MATERIAL SUPPLIED
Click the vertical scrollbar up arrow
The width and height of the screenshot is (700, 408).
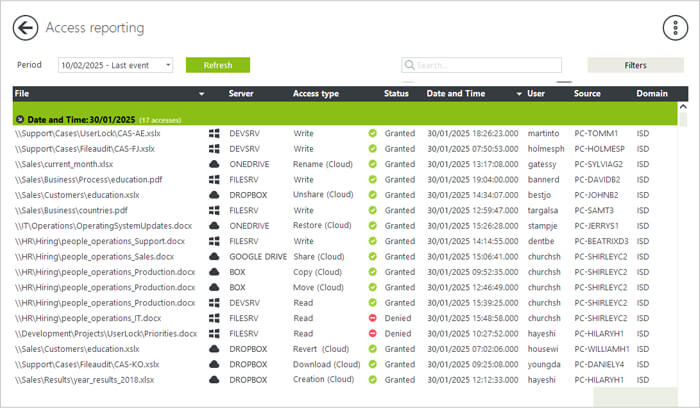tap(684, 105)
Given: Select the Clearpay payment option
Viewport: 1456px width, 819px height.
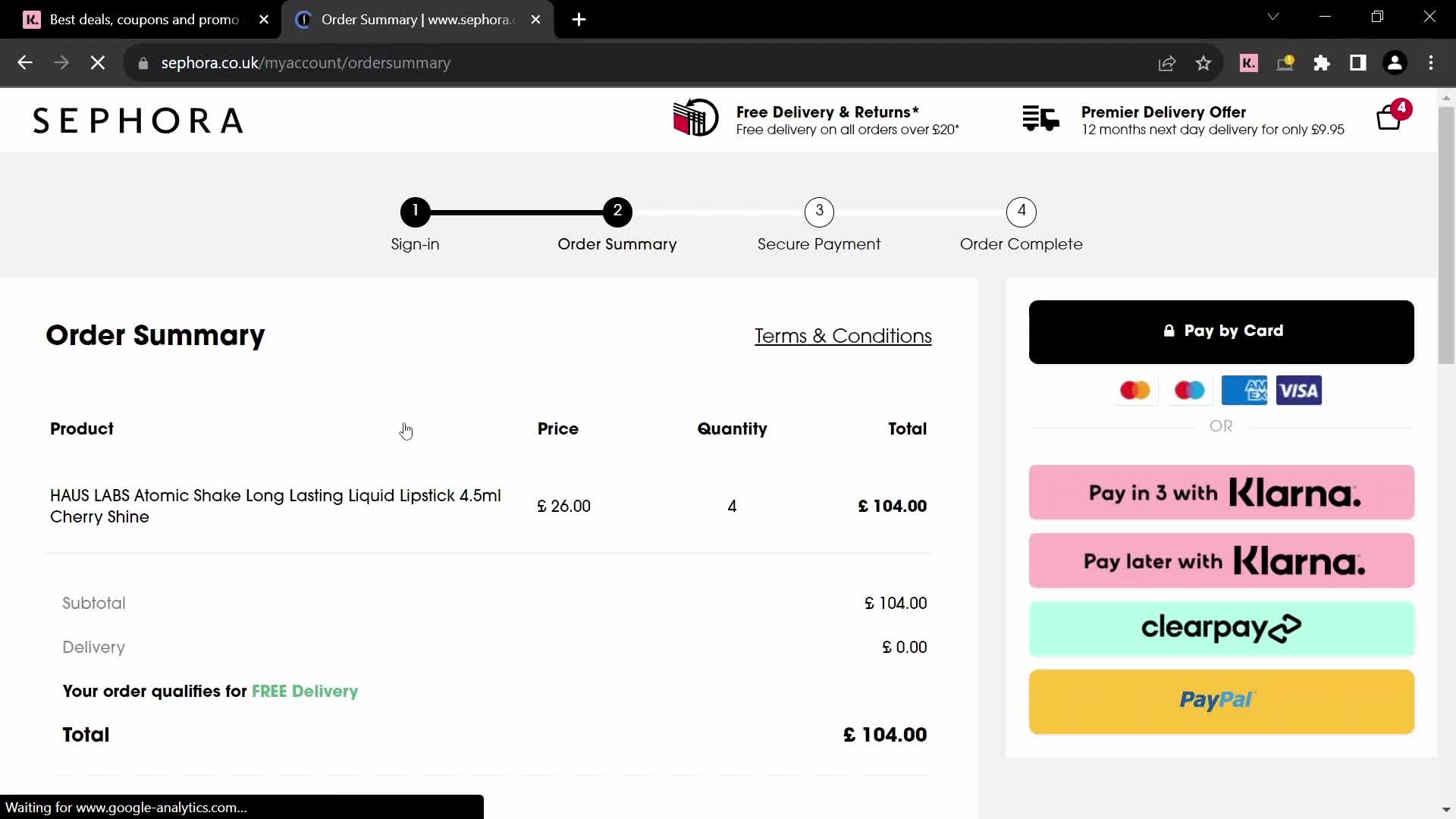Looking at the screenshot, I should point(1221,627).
---
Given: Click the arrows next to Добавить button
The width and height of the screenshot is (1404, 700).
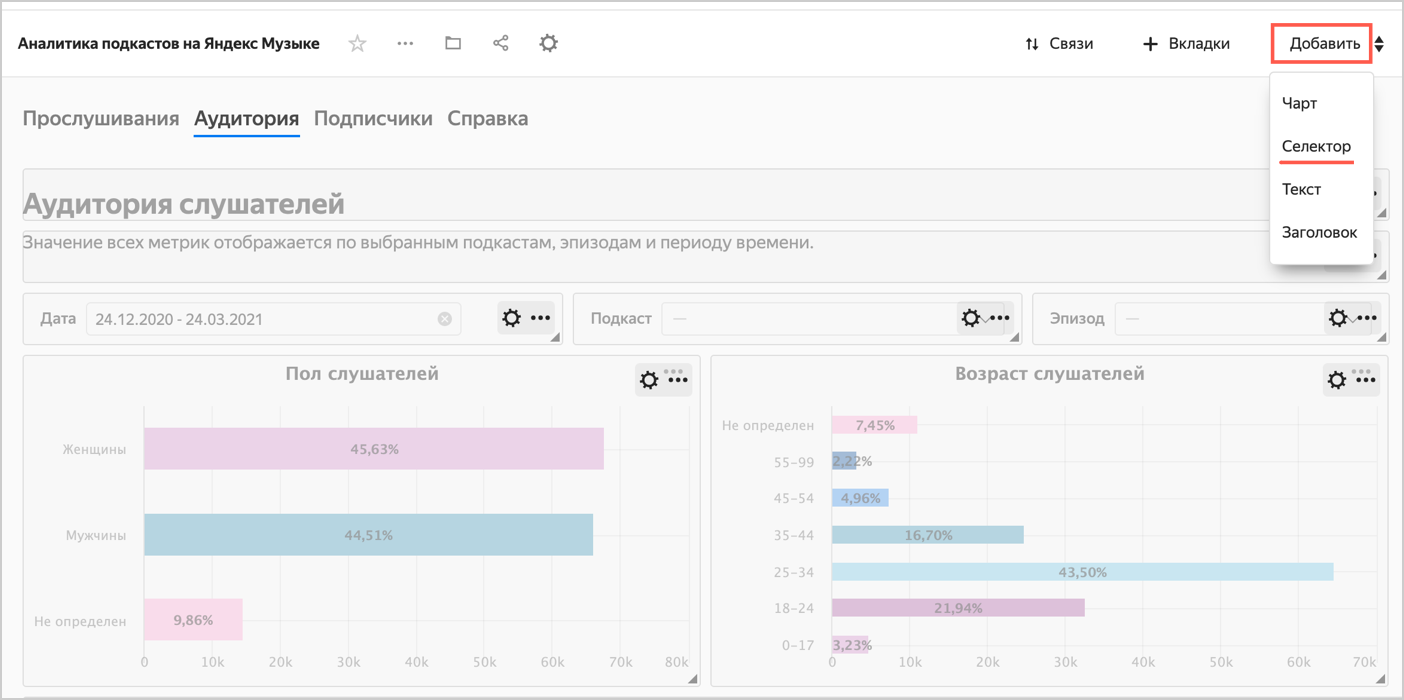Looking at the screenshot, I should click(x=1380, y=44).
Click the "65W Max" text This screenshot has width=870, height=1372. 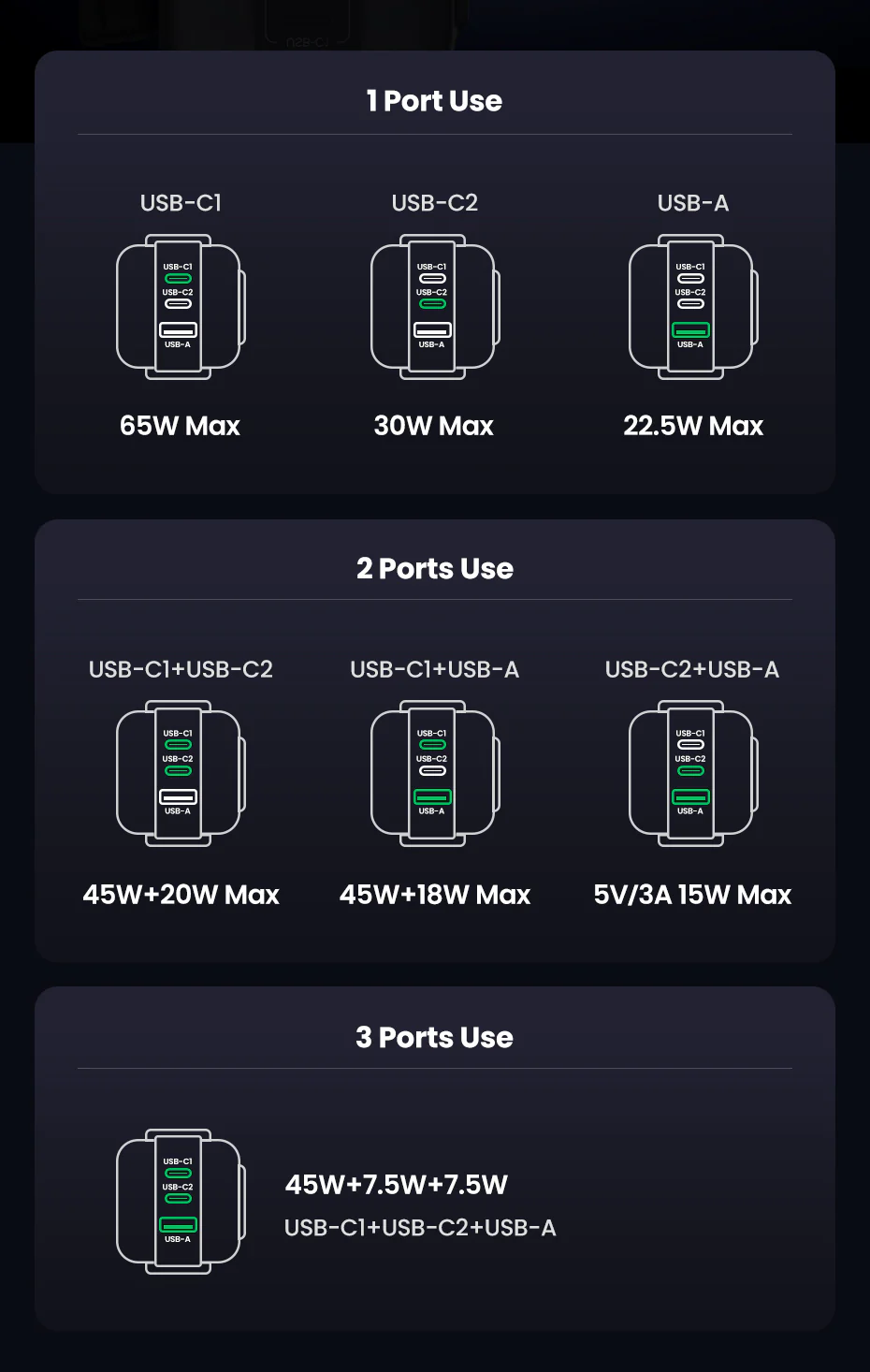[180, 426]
---
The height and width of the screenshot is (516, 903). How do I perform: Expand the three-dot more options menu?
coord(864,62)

EXERCISE PROMPT
Collect, from the material above, every line containing the word "Given".

REPLY TO THE EXERCISE
Given: Select the Clearpay payment option
Given: Click the arrows next to Добавить button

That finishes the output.